DPF o Filtro de Partículas

El filtro de partículas, conocido también como FAP o DPF (por sus siglas en francés o inglés) es un dispositivo ubicado en el tubo de escape encargado de retener, en sus paredes porosas, las partículas sólidas que generan los motores diesel (el famoso HOLLÍN O CARBONILLA), y tiene como objetivo reducir el nivel de emisiones contaminantes de estos vehículos.

En pruebas realizadas al DPF se ha comprobado que puede retener hasta un 98% de las partículas de hollín producidas en el proceso de combustión en los vehículos diesel y así se evita que estas emisiones contaminantes sean expulsadas al medio ambiente.

El mercado automotriz ha ido demostrando con el paso de los años, su gran esfuerzo por producir modelos que, cada vez más, respetan el medio ambiente, adaptándose así a las estrictas condiciones exigidas por la Unión Europea en materia de calidad del aire ( Norma Euro 5 y 6).


Los filtros de partículas aparecieron en nuestras vidas desde hace más de diez años y han adquirido una relevancia fundamental, sobre todo en los vehículos diésel.

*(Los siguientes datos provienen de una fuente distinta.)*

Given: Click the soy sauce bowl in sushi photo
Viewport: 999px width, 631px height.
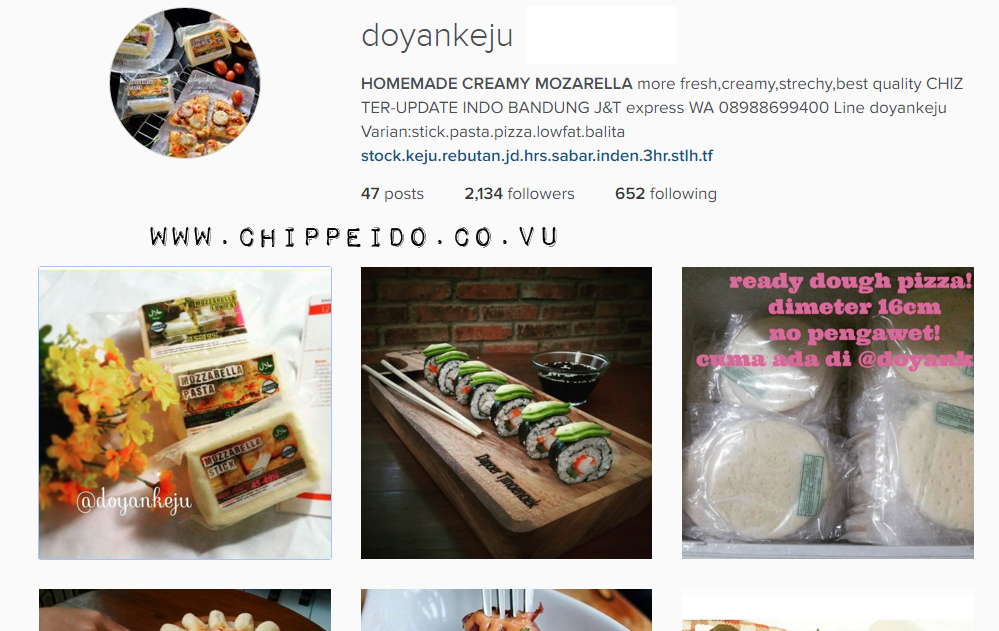Looking at the screenshot, I should tap(568, 377).
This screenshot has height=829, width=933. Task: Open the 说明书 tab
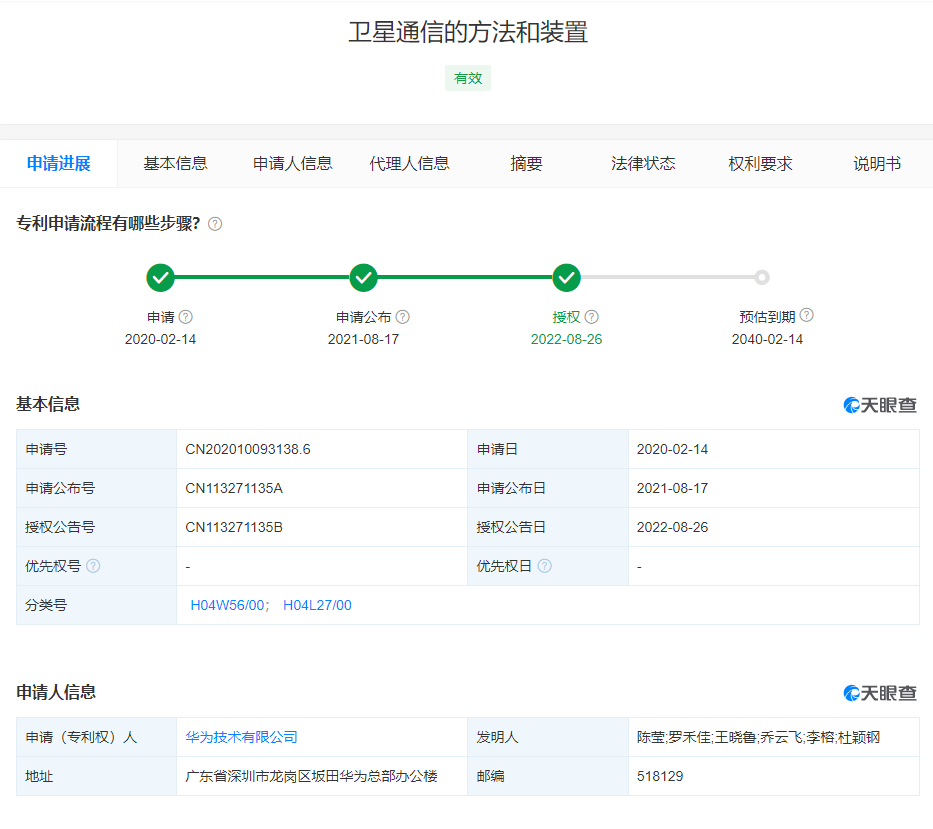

Los vehículos de gasolina en cambio, funcionan a una temperatura más alta y es más fácil que las partículas se quemen antes de salir por el tubo de escape.

Podemos mencionar que años atras era fácil reconocer un vehículo diesel, bastaba con ver acelerar el vehículo para que apareciera humo negro y denso por el tubo de escape. Era señal que ese vehículo estaba emitiendo partículas nocivas al medio ambiente.

El filtro de partículas entró a escena hacia el año 2006 para evitar que las cenizas originadas por la combustión en el motor saliesen directamente por el tubo de escape hacia el exterior. Este dispositivo apareció para depurar las partículas contaminantes generadas en la combustión interna del motor.